• WHAT YOU NEED TO DO
Reproduce every line of the listing below verbatim, but leave out the picture.
==== SOURCE MATERIAL ====
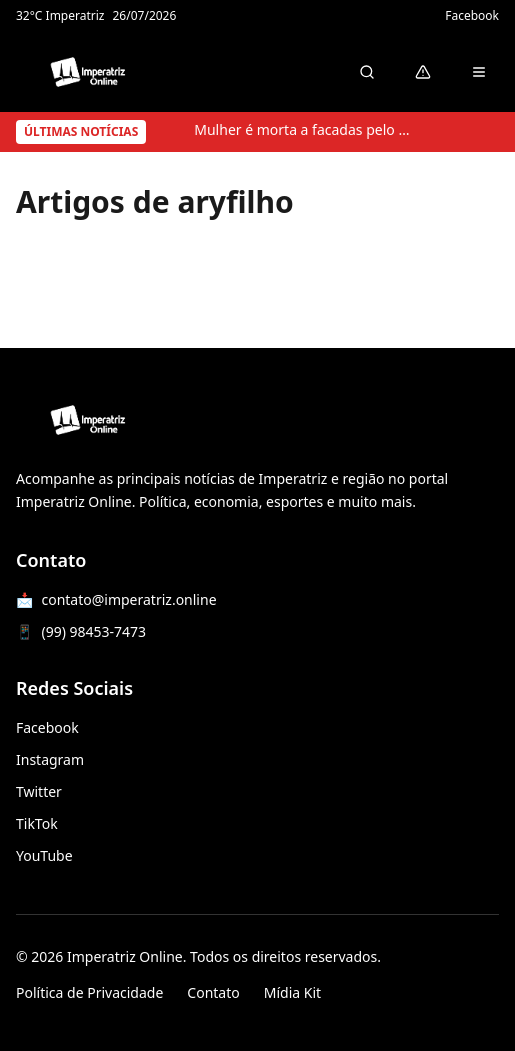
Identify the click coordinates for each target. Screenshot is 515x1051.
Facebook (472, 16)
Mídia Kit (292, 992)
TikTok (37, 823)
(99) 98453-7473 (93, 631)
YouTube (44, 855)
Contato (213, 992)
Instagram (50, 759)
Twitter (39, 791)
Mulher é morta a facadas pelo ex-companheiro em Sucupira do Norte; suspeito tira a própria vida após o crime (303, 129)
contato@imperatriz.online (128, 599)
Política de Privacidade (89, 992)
====
• ANSWER
Identify the click coordinates for each target. Screenshot is 515x1051.
Facebook (472, 16)
Mídia Kit (292, 992)
TikTok (37, 823)
(99) 98453-7473 (93, 631)
YouTube (44, 855)
Contato (213, 992)
Instagram (50, 759)
Twitter (39, 791)
Mulher é morta a facadas pelo ex-companheiro em Sucupira do Norte; suspeito tira a própria vida após o crime (303, 129)
contato@imperatriz.online (128, 599)
Política de Privacidade (89, 992)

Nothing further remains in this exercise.